Plata represented Spain at the 2022 Mediterranean Games and helped the team finish fourth. Individually, Plata won the all-around silver medal behind Turkey's Adem Asil. Then at the European Championships, he finished fourth in the all-around competition. He also helped Spain qualify for the team final, finishing in eighth place. He then won the bronze medal in the horizontal bar final, behind Marios Georgiou and Robert Tvorogal. Plata and the Spanish team finished sixth at the World Championships in Liverpool. Individually, he qualified for the all-around final, finishing 18th. After the World Championships, he competed at the Swiss Cup Zürich, a mixed-pairs competition, alongside Laura Casabuena, and they placed fourth.

=== 2023 ===
On 16 March 2023, Plata and other members of the Spanish national team were involved in a car accident during a training camp in Anadia, Portugal. The wheel on their van exploded, causing it to roll over multiple times. Plata was the only one ejected from the van because his seatbelt broke, and he was the most severely injured. His injuries included a broken femur that required emergency surgery. He also needed several staples in his elbow and stitches in his eyebrow and lip.

**AVAILABLE DATA**
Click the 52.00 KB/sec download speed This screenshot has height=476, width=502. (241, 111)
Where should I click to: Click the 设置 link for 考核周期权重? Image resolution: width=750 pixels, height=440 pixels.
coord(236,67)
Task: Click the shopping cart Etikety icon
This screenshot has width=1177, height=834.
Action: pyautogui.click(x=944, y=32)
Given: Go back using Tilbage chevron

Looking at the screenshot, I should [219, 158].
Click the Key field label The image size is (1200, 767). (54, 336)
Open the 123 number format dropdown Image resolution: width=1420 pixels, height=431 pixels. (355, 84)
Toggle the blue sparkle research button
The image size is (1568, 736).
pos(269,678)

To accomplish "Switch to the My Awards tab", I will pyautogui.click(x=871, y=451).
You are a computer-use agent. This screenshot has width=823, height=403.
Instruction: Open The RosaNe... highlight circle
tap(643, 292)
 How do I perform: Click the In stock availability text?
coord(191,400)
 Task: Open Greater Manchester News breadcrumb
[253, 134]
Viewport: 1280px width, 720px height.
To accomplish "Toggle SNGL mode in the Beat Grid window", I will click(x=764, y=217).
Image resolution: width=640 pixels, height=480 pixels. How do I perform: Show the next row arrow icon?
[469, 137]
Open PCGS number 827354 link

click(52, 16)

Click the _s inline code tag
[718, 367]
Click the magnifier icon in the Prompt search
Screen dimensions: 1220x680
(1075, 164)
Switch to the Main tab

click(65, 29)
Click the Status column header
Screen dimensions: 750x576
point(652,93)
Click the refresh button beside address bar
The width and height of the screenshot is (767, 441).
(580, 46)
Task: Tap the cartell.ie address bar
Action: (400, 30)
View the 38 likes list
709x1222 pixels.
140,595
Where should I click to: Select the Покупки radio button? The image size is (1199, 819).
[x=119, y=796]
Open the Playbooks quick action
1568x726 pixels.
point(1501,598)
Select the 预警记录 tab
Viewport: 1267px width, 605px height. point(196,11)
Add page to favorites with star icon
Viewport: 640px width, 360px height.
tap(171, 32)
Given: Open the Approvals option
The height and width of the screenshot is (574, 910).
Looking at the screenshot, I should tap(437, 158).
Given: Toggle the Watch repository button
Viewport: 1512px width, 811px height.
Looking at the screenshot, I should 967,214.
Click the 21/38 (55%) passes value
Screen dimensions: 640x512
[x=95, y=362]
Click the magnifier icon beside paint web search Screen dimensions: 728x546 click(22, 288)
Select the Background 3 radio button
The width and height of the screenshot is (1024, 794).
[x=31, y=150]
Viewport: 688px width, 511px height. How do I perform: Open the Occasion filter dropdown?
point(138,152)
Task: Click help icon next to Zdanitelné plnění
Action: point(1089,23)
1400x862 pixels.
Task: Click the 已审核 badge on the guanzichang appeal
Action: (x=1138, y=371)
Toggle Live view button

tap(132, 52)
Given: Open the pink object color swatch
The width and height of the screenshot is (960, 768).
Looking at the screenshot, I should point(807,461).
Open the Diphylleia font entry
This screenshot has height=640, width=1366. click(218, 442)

**HOW TO COMPLETE THIS TASK**
Continue the passage about Plata's gymnastics career from where it stops, starting after the sentence about the staples and stitches.

**TASK RESULT**
Plata was able to return in time for the 2023 World Championships. He helped the team finish in ninth place, which made them the first reserve for the team final and allowed them to qualify for the 2024 Summer Olympics.

=== 2024 ===
At the Antalya World Challenge Cup, Plata won the gold medal on the horizontal bar and the silver medal on the floor exercise behind Turkey's Adem Asil. Then at the 2024 European Championships, he helped the Spanish team finish fifth. Individually, Plata finished 11th in the all-around competition. He also qualified for the horizontal bar final, finishing eighth.

Plata was selected to represent Spain at the 2024 Summer Olympics alongside Néstor Abad, Thierno Diallo, Nicolau Mir, and Rayderley Zapata. The team finished 12th in the qualification round. Individually, Plata was the first reserve for the all-around final and the third reserve for the floor exercise final.